After the U.K. left the EU in 2020, Northern Ireland remained in the EU’s single market for goods and was subject to its laws. This avoided the need for politically sensitive checkpoints on the land border with the Republic of Ireland. But it disrupted trade with the rest of the U.K. and alarmed Unionists who prize close economic and political ties with the British mainland.

On Feb. 27, U.K. Prime Minister Rishi Sunak and Ursula von der Leyen, president of the European Commission, shook hands and hailed their agreement as the best way to keep trade flowing across land and sea borders. It involves sending U.K. goods into different custom lanes in Northern Ireland depending on their final destination.

What was remarkable about this carefully choreographed announcement was what happened next – or rather what didn’t happen. No cries of betrayal from pro-Brexit U.K. lawmakers. No rancor in European capitals over British backsliding. Even the Unionists held fire so they could study the details.

I covered U.K. politics in the chaos and confusion that followed the 2016 referendum, and this feels like a new chapter. It was a newsworthy event that got everyone talking. But it was framed mostly as a technical fix for a bureaucratic problem, not as a call to arms for Brexit partisans.

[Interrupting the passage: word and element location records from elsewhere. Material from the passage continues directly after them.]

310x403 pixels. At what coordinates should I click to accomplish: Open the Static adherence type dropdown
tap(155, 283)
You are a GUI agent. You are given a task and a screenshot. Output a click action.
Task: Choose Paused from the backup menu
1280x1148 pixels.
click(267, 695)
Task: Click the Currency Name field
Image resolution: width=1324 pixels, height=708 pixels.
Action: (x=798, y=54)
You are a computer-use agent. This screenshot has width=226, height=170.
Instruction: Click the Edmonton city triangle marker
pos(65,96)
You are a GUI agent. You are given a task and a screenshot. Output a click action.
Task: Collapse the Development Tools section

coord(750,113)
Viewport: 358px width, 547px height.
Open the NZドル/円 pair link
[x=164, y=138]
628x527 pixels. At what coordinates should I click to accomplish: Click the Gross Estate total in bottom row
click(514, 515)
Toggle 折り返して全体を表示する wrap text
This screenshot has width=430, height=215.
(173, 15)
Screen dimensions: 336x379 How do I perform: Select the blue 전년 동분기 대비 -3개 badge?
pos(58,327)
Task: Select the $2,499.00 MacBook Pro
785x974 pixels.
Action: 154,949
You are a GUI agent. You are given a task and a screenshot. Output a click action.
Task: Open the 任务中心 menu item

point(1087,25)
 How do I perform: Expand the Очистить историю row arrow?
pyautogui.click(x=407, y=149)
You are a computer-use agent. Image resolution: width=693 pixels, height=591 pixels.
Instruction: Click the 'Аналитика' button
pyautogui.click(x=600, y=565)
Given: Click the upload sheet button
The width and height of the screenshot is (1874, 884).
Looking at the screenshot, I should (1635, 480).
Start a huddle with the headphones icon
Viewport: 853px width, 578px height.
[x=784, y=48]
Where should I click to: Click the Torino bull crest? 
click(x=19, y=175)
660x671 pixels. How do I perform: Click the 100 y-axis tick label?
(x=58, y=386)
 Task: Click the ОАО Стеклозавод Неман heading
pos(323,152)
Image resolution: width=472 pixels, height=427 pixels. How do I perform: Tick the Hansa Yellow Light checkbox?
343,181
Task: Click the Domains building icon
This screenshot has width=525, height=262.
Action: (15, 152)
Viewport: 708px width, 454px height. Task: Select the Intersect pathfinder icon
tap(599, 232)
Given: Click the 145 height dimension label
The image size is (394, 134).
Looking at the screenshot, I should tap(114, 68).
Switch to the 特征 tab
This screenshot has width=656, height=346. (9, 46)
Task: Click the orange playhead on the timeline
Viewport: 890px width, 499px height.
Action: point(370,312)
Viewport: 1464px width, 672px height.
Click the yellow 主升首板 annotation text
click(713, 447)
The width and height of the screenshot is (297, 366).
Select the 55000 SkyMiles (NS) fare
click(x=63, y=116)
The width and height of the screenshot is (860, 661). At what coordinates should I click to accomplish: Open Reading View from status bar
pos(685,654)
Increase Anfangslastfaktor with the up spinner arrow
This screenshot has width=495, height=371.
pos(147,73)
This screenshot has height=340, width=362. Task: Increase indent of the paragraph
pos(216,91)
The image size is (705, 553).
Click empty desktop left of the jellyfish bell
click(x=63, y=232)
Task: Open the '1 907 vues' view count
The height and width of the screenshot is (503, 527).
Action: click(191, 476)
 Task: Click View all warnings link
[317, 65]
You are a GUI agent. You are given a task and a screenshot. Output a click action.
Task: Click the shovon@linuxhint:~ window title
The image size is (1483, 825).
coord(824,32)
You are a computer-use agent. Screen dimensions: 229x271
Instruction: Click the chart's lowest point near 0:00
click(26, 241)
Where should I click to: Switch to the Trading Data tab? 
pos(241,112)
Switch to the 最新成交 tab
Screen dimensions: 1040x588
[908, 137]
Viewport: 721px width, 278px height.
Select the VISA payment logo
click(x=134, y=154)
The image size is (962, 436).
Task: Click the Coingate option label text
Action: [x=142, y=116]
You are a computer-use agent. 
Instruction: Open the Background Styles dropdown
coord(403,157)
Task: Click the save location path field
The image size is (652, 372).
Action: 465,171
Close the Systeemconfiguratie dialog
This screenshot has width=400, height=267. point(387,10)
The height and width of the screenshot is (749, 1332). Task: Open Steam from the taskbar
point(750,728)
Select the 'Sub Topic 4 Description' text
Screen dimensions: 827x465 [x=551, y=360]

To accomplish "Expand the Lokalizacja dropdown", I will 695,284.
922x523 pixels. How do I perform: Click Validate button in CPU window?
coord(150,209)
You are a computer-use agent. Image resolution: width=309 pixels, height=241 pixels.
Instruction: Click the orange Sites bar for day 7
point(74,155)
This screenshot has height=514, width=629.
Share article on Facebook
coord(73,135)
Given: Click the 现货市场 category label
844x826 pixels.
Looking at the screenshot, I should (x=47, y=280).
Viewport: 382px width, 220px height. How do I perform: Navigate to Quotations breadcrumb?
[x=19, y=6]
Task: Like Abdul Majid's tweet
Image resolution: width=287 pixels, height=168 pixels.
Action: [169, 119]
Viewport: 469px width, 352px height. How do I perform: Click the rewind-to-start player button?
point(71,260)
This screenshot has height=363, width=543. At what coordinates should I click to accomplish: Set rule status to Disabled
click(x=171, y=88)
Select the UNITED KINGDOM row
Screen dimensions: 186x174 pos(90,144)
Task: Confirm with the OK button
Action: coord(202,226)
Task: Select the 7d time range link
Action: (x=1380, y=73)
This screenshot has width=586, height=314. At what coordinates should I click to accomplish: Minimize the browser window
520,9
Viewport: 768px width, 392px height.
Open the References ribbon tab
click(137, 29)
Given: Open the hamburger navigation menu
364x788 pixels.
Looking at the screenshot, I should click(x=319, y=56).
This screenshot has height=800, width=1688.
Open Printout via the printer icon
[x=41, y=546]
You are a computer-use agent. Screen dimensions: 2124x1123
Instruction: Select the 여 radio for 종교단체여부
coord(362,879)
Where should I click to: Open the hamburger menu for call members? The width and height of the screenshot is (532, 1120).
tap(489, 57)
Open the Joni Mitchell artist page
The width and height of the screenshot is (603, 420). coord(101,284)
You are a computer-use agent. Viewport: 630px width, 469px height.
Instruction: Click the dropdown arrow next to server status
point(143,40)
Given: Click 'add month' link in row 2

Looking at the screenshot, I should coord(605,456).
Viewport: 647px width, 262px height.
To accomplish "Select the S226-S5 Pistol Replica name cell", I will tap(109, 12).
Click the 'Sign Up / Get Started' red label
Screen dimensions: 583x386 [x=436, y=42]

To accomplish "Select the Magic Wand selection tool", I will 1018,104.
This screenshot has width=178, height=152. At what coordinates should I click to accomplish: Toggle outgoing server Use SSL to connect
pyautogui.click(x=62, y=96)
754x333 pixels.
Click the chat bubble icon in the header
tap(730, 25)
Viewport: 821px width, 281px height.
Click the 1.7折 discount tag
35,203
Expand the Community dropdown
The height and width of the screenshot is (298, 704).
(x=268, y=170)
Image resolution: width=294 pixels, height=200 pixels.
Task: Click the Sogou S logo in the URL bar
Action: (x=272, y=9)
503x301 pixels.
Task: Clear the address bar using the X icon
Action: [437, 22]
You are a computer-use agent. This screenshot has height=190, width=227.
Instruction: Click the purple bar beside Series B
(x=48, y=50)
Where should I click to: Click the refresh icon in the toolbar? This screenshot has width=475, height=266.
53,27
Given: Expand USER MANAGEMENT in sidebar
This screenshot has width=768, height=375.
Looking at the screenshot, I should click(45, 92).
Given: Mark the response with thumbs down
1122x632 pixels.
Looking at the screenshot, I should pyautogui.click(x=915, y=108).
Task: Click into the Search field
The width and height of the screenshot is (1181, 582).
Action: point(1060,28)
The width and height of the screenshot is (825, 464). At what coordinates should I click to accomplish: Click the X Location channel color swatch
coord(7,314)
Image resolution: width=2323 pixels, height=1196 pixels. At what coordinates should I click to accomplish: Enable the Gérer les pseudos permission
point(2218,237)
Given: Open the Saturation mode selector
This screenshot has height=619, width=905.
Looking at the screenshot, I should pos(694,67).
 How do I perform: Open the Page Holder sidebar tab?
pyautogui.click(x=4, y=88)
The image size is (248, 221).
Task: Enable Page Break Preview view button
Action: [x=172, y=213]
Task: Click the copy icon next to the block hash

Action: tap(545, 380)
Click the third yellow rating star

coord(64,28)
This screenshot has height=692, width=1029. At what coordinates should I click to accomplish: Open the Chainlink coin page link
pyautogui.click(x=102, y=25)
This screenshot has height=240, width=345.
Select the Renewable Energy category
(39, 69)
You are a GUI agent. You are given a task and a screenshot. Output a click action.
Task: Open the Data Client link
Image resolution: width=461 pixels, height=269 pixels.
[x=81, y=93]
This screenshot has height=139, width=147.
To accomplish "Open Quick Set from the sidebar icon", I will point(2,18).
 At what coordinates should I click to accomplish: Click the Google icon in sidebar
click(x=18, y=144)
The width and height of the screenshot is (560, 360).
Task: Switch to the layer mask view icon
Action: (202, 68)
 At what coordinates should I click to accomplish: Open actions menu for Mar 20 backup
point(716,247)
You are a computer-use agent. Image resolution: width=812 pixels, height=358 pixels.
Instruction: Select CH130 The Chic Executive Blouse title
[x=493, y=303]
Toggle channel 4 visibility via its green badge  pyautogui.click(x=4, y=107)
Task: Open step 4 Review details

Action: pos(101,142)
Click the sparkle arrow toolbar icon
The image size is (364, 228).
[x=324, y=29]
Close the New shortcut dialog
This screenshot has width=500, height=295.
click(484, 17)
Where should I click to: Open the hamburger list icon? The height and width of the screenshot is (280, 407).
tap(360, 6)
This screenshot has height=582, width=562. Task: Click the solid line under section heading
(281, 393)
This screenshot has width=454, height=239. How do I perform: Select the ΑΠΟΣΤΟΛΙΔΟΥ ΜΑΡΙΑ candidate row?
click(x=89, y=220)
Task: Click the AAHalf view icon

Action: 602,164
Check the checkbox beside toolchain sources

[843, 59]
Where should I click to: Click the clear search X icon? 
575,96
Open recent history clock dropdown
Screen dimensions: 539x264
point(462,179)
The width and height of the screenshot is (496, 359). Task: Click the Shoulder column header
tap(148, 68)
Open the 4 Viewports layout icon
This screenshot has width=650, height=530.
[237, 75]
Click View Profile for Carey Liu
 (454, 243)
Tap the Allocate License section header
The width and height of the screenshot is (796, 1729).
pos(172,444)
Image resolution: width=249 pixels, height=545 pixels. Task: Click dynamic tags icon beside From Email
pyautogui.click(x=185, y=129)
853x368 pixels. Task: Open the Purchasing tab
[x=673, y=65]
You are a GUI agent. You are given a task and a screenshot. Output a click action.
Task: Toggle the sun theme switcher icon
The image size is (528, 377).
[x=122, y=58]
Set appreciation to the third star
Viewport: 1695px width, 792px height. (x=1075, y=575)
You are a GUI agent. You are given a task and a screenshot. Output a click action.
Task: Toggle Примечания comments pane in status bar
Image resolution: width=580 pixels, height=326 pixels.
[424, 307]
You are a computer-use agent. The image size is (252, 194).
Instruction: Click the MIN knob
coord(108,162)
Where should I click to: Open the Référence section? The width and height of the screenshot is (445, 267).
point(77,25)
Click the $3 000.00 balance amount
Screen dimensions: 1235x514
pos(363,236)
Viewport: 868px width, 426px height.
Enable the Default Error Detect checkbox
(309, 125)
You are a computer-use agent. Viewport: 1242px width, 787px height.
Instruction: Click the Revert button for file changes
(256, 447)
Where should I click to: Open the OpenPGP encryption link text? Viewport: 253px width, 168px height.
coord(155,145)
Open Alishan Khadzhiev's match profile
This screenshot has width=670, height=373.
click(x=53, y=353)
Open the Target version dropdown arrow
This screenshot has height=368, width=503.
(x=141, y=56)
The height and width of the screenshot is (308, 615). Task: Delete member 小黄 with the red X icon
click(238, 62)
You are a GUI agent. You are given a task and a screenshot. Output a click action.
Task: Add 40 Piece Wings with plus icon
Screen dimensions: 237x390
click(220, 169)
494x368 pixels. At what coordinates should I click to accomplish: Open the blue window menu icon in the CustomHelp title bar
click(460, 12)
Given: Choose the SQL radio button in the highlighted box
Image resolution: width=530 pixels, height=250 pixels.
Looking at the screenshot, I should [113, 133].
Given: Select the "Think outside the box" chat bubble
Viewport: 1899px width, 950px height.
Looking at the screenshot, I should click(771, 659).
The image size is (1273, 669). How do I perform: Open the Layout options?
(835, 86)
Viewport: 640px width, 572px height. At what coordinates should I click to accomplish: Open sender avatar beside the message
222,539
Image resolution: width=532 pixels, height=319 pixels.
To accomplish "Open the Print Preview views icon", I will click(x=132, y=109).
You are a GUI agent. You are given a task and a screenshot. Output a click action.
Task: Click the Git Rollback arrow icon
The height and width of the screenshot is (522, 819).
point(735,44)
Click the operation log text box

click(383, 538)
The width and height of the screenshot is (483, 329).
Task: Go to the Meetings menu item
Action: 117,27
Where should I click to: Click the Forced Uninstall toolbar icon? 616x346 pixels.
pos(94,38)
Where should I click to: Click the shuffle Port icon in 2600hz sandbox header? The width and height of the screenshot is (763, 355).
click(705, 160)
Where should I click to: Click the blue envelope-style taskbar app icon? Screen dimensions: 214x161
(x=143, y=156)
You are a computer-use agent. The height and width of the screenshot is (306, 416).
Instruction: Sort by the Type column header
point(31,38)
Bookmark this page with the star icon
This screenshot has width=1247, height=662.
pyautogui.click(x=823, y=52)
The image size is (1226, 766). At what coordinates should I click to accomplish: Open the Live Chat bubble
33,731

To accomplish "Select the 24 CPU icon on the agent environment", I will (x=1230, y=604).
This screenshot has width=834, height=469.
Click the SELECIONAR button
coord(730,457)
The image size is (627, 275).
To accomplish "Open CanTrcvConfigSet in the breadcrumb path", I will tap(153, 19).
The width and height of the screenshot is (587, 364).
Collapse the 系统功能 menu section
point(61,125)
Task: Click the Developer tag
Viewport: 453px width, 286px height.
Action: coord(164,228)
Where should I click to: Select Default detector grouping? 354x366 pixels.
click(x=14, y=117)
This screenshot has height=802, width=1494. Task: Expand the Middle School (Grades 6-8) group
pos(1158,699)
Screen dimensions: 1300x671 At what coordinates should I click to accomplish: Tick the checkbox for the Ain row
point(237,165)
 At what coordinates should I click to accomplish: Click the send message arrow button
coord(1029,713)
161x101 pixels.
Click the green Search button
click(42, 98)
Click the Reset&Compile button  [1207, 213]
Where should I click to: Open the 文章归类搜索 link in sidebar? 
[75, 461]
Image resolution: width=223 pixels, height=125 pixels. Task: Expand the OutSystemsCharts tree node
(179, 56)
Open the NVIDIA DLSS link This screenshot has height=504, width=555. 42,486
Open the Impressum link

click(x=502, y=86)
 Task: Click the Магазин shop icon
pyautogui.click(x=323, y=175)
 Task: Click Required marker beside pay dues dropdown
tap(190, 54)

One reason is that Brexit has lost much of its political potency as the U.K. has had to weather a pandemic, war in Europe, and a cost-of-living crisis. Lawmakers who used to decry the EU as an undemocratic behemoth know that their voters are more interested in gas bills and economic growth.

“Brexit is increasingly coming to be seen as an economic and not a cultural issue,” Anand Menon, a professor of European politics at King’s College London, told me.

That clears the way for better bilateral relations. Mr. Sunak is a pragmatist who wants to move on from Brexit. It won’t be easy. The U.K. and the EU still need to negotiate on issues like data sharing and fishing quotas. But there seems to be a new level of trust to build on.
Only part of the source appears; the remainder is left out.